朴氏が当選した背景には2012年の韓国経済の成長率が3年ぶりに最低となっています。ユーロ圏地域を始めとする外国の投資活動が急減しつつあります。また、先頃、韓国中央銀行は2012年の国内総生産の成長率が中銀予想の2.4%を下回る可能性があると明らかにしました。世界の景気が停滞する中、輸出依存型の韓国経済の勢いが弱まっていることを浮き彫りにしました。 さらに、韓国における貧富の格差は日増しに大きくなっています。相対的貧困率は2006年と比べ10%増となっています。
外交分野では、領有権の主張を巡って日本との対立、及び朝鮮半島での核問題などが続いています。多くの分析者らは南北朝鮮関係は李明博氏の任期中に著しく悪化したと評価しています。
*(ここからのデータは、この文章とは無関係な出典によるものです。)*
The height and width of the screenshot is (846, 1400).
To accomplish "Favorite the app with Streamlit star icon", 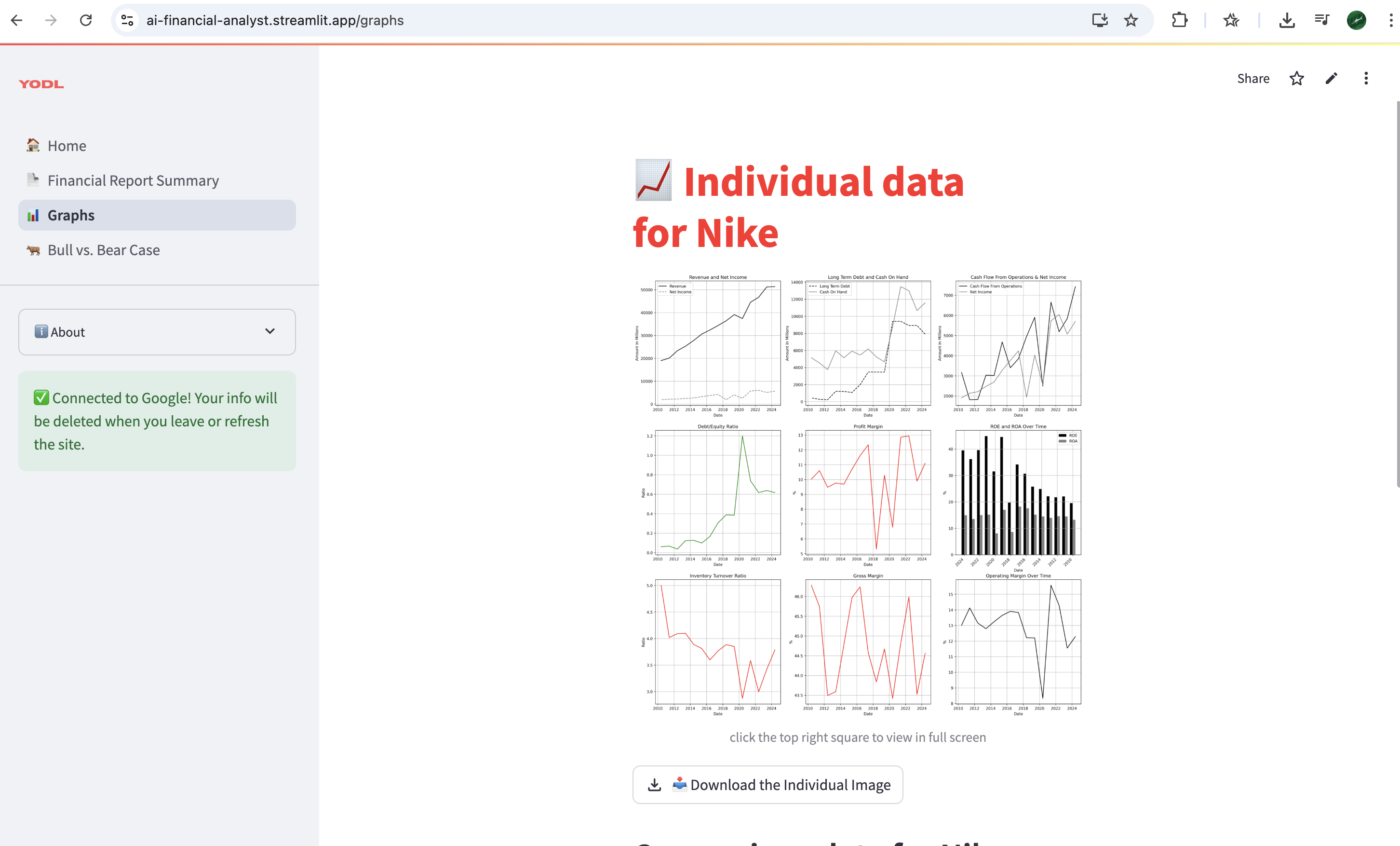I will pos(1296,79).
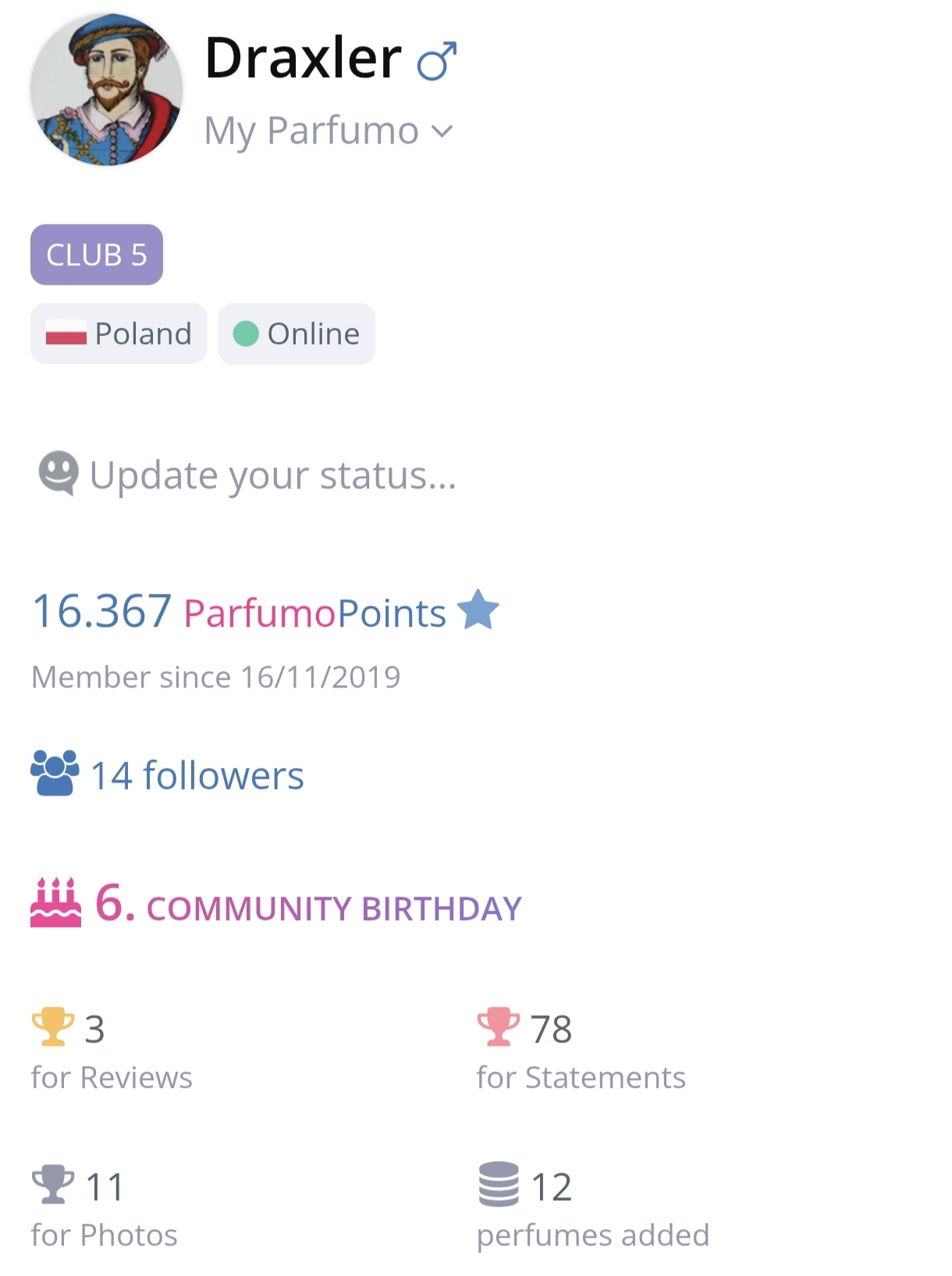Click the Polish flag icon
The image size is (952, 1276).
point(66,334)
朴氏は記者会見で、家計債務、高騰する教育費、高齢層の貧困などにあえいでいる現状を指摘し、父親である朴正煕(パク・チョンヒ)大統領時代の奇跡と呼ばれた急激な経済成長の再来による景気回復を訴えました。これは、大企業中心で格差が拡大した李政権の路線を修正し、「経済民主化」を主張します。雇用、福祉の充実などで中産層の拡大を目指します。一方で、大企業の競争力も温存し、早期に景気停滞局面からの脱却を図りたい考えでした。また、公平な人事などを通じた「国民統合」も目指しています。
新政府の構成について、朴氏は首相の選出権を尊重することを公約しました。その他、朴氏は大統領任期を現行の5年から4年に短縮する憲法の改正を検討すると明らかにしました。
朝鮮民主主義人民共和国との関係では、朴氏は関係改善へ向けた開放政策の維持、人道支援活動、離散家族再会事業の再開、南北朝鮮による貿易取引の強化などを発表しました。また、朴氏は人道支援活動を政治活動から切り離すと同時に、朝鮮民主主義人民共和国へのいかなる大規模な投資活動であろうとも朝鮮半島での非核化目標に寄与しなければならないと述べました。
多くの分析者は、韓国の新大統領は様々な困難に直面するものの、多くの有利な点に恵まれるであろうと評価しています。朴氏は22歳の時から政治活動に参加してきました。さらに、国会議員に初当選して以来連続5期にわたり当選し、セヌリ党非常対策委員長を務めてきました。これらのことは、朴氏の大統領任期に役立つと期待されています。
国民の生活改善と民族団結に全力を尽くすと宣言した朴氏は父親のように威信を高め、韓国の安全保障、経済状況を解決できると有権者から期待されています。